Don't think for a second the stakes aren't high. What if one of your intellectual chicken friends were to stop by and spot that TV Guide on your coffee table, right next to a crumpled New York Times Style section, on top of that untouched front-page article on child labor abuses in Ghana?

And what if, over the course of the past month, you've actually become attached to such printed material, offering as it does actual programming information and balanced, straightforward critiques? Perhaps by now you're even willing to overlook the various authors' obvious shortcomings, as evidenced by her enthusiasm for some of Oxygen's lighter offerings, or by his inability to miss a single episode from the "CSI" franchise including "CSI: Miami." Perhaps it doesn't even bother you, the idea of being led through the hinterlands of television by someone who doesn't remotely attempt to hide his willingness to spend one hour each week in the company of David Caruso, someone who doesn't even cringe ever-so-slightly at the umpteenth sepia-toned swamp scene that begins with a close-up of a prettily manicured severed hand and ends with Caruso, blinking into some middle distance while growling a miserably macho line of dialogue, inevitably speculating on the unmatched brutality and mercilessness of the sort of human being that must be responsible for such a brutal and merciless killing.

Don't lose your sense of what's important now, chickens, at this 11th hour, when a sea of useless notions and incoherent evaluations and highly prejudicial analyses are once again available to you! Don't forget that I know you, my fowl friends. I know that you care more about TV shows that you don't even watch than you care about the latest car bombing in Baghdad or the latest unreasonable bit of legislation introduced in Congress, and I love you just the same! I love you unconditionally, regardless of how hopelessly shallow you are, and I always will. Becoming a mother made it possible for me to love you that much. Do you think that guy with the "CSI" jones can love you like that? Unless he also recently bore a child, I'm guessing that he's incapable of such a depth of compassion and love.

So take a deep breath and silence those noisy thoughts scurrying through your tiny pea-brains, chickens.
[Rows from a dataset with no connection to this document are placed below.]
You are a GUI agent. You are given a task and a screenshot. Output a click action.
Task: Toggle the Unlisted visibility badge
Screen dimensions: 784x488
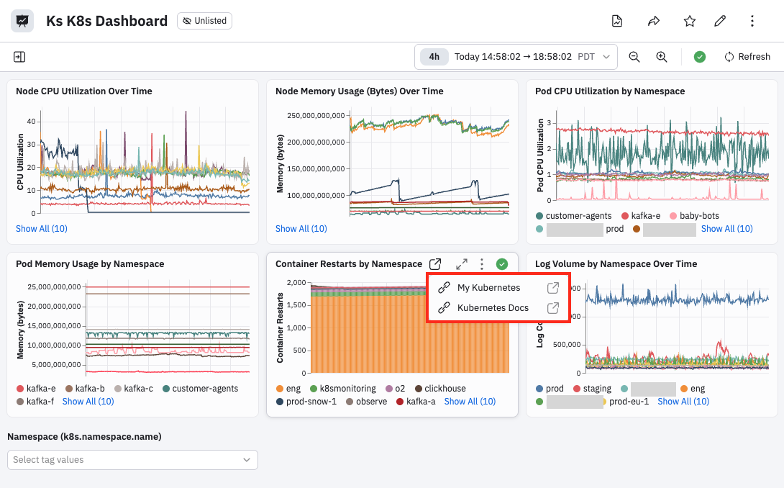click(x=204, y=21)
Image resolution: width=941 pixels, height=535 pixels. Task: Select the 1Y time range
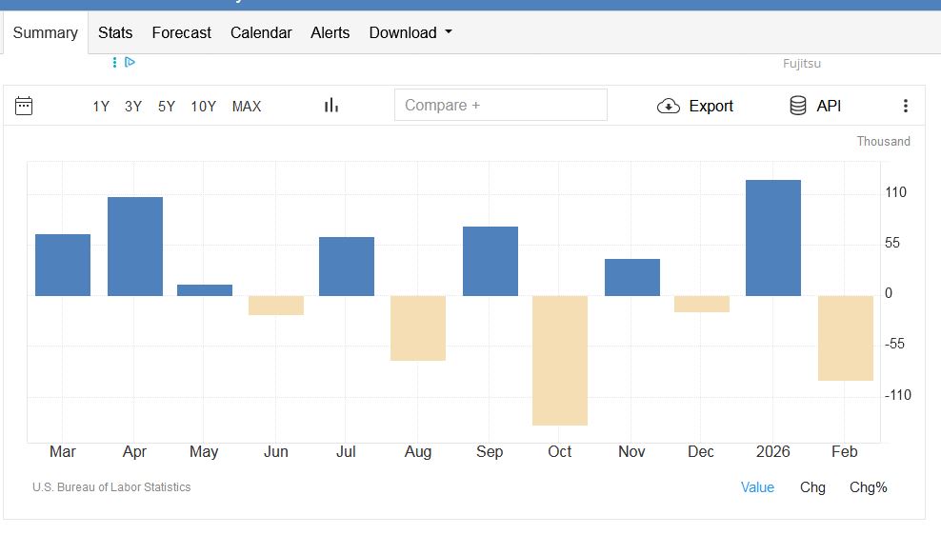101,107
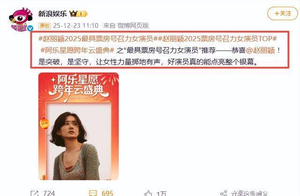Open the 新浪娱乐 profile avatar
This screenshot has width=300, height=196.
pyautogui.click(x=21, y=19)
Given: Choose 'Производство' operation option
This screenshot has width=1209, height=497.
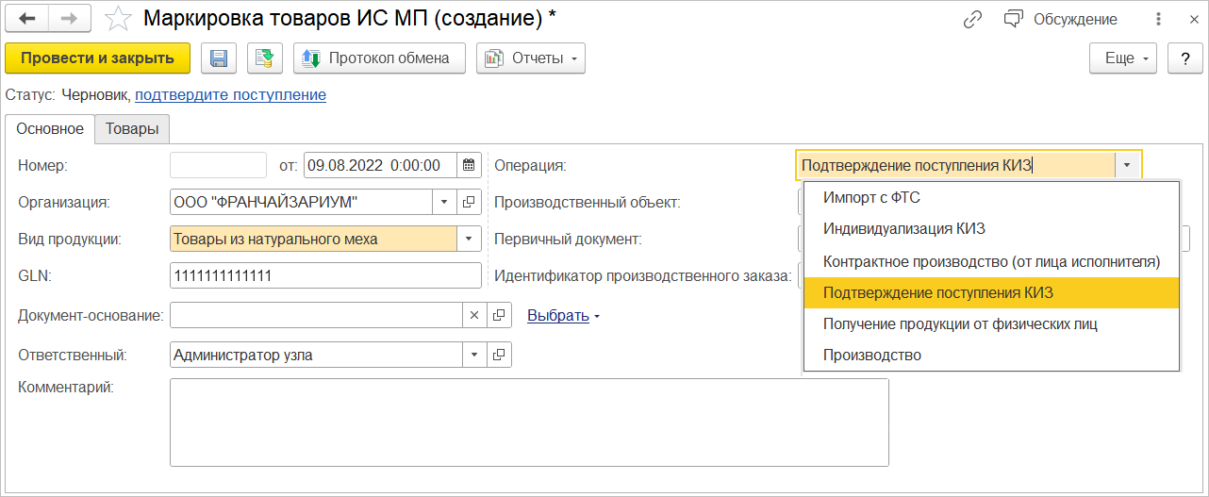Looking at the screenshot, I should point(872,356).

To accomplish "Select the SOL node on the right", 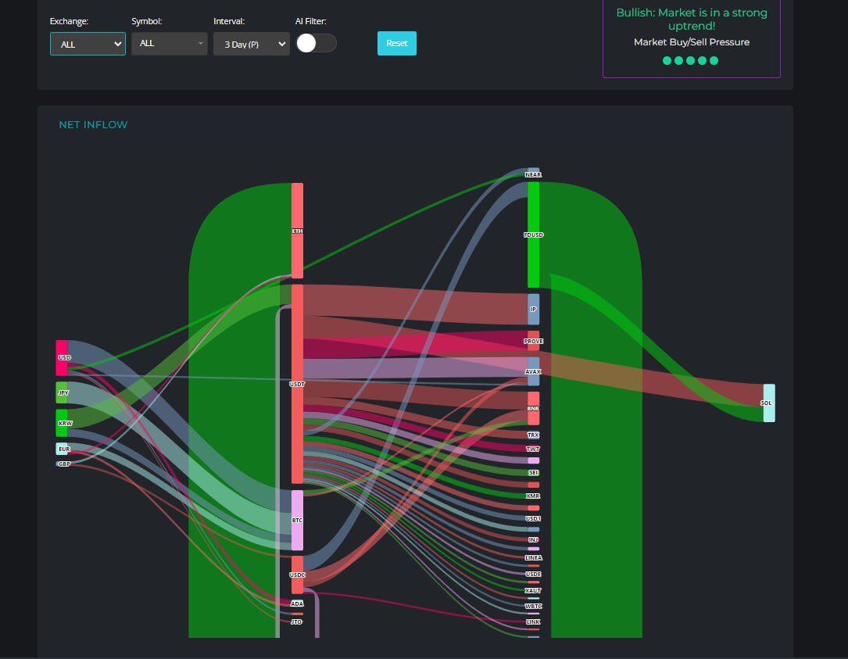I will [768, 403].
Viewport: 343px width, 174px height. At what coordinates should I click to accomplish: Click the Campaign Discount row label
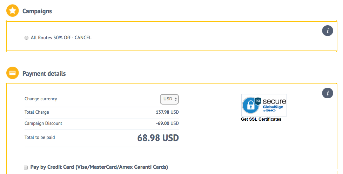(43, 123)
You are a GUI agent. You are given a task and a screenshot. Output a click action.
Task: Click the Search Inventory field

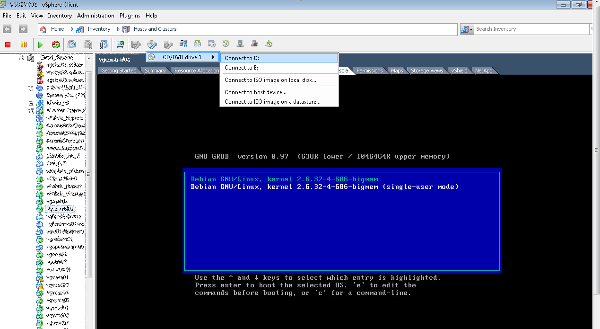(x=532, y=29)
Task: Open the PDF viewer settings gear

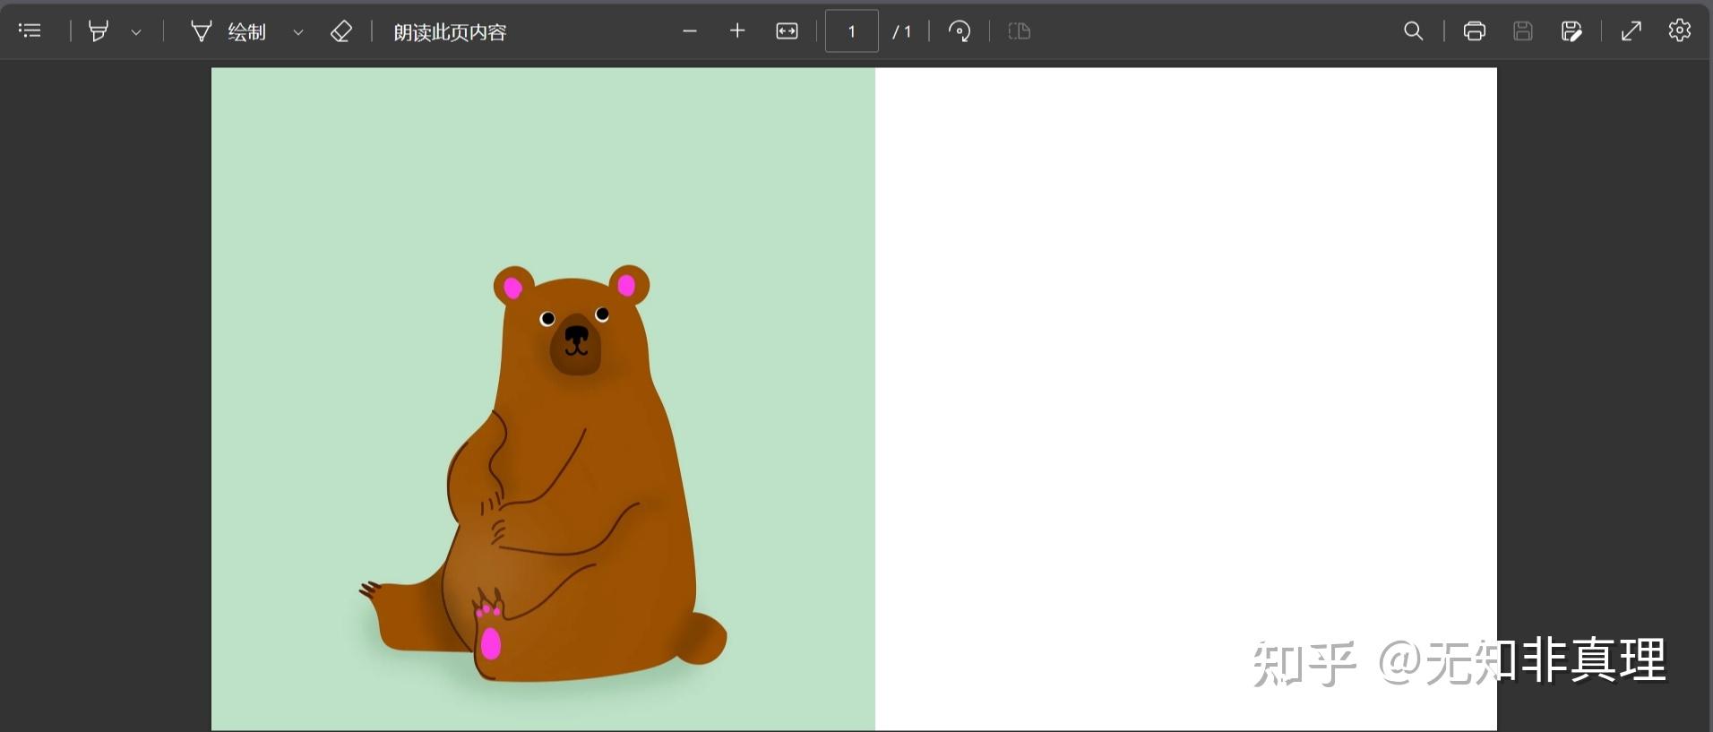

I'm back and more unfocused and long-winded than ever!

Absence of malice

And thanks to the fact that I'm a mother now, a state which only those of you who've sat tirelessly on eggs for several days can possibly begin to comprehend, I also have a whole new understanding of the meaning of family, and, more importantly, the meaning of shows about families -- namely, I hate them more than ever.

Now, HBO's "Six Feet Under" was a show about family, sure, but the family in that show was portrayed realistically. They spent their time barely tolerating each other's existences, silently judging each other, openly criticizing each other's choices and only occasionally expressing love for each other, mostly by talking nonsensically about the spaghetti being perfectly cooked. Because the writers of that show knew that in real families, comments like "I like those shoes. Are those new?" or "Can I read that book when you're done with it?" are taken by other family members to mean "I love you" -- which, thankfully, makes the unsavory task of actually saying the words "I love you" completely unnecessary.